## YOUR ASSIGNMENT
One number is the whole answer: how many lines of the records include "agent".

Dataset entries
◆ ◆ ◆ ◆ ◆ ◆ ◆

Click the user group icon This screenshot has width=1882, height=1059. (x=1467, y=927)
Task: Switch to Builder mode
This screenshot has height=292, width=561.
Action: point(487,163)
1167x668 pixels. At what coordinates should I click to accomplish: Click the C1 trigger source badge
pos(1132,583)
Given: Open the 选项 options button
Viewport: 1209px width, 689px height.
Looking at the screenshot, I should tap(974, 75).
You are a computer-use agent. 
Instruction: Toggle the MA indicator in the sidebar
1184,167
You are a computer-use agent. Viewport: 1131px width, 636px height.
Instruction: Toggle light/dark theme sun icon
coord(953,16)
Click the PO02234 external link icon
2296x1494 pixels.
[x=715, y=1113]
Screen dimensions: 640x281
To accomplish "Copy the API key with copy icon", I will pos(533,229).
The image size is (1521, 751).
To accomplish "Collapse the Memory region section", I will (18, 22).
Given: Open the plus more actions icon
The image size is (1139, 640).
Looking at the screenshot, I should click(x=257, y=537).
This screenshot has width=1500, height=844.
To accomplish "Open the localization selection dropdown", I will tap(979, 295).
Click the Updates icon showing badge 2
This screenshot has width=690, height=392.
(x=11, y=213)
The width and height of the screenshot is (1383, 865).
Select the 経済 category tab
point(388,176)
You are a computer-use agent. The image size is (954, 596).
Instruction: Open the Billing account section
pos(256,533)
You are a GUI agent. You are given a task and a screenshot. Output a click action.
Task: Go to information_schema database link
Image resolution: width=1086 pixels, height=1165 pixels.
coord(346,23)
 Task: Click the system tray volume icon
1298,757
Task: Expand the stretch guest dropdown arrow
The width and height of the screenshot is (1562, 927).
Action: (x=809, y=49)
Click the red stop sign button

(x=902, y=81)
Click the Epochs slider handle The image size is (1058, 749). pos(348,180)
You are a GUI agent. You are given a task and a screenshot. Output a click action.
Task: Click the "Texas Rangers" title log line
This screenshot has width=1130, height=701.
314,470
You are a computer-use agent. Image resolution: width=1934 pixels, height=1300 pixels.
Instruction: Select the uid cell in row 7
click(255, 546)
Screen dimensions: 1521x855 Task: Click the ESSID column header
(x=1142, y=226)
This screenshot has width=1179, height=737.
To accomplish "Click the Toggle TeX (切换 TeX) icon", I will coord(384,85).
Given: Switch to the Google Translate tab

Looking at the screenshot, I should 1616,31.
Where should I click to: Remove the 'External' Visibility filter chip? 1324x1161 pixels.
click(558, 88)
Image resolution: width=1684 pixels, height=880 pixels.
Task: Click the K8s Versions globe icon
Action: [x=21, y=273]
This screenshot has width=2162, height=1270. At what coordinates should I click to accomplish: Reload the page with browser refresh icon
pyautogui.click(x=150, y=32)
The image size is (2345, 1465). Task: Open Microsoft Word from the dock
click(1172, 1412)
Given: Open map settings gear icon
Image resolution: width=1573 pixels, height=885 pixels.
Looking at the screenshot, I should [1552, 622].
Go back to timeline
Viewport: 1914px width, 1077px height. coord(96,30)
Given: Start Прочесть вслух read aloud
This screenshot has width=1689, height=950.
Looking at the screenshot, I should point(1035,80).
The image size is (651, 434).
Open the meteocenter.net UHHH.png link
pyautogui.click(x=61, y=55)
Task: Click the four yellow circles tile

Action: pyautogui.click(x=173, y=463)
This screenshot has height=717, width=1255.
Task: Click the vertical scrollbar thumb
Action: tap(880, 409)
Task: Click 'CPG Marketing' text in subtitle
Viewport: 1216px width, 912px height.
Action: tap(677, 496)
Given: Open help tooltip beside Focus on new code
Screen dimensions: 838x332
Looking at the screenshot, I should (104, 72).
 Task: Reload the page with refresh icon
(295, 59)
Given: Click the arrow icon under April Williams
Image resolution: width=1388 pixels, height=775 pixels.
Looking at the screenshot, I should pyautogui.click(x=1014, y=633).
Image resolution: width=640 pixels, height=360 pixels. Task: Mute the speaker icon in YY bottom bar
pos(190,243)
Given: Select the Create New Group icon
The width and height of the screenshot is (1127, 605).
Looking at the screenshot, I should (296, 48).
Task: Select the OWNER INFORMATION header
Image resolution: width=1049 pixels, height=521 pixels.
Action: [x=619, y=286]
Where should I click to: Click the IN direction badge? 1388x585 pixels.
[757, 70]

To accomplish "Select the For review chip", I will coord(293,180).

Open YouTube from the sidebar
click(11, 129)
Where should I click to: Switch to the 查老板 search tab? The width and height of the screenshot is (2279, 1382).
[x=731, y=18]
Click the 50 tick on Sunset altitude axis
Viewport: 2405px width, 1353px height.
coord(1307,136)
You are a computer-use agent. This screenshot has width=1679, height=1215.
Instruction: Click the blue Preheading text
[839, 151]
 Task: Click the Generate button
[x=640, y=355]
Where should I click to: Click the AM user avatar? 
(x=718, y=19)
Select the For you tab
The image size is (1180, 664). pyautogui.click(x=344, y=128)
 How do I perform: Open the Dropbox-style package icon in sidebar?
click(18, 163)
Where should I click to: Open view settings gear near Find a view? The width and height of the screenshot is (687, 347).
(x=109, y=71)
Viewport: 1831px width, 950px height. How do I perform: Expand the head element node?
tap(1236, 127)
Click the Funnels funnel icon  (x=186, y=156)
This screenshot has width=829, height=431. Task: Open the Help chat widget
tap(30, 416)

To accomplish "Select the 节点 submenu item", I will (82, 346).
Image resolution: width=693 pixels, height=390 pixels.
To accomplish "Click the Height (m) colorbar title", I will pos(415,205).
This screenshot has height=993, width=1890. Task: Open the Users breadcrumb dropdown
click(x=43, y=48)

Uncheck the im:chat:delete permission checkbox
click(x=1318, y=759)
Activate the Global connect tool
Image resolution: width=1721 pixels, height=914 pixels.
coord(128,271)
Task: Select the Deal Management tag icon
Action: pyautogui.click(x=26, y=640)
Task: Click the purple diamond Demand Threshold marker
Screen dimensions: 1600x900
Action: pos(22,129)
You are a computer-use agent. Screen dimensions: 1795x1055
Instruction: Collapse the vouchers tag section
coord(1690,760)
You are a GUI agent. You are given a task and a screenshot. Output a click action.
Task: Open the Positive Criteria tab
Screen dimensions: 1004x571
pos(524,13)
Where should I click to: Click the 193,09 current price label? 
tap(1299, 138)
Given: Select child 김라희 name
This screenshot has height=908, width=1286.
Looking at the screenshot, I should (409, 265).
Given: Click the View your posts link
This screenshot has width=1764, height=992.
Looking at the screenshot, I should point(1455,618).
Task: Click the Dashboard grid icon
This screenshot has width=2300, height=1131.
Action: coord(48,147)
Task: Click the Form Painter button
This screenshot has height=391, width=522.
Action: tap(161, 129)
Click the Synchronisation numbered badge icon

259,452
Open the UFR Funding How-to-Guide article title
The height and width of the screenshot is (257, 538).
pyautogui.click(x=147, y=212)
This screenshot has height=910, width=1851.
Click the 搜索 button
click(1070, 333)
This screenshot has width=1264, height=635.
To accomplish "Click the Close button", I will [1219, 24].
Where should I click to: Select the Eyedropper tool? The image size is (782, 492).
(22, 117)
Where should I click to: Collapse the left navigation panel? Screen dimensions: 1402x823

◆ ◆ ◆ ◆ ◆ ◆ ◆

## FINISHED TASK
9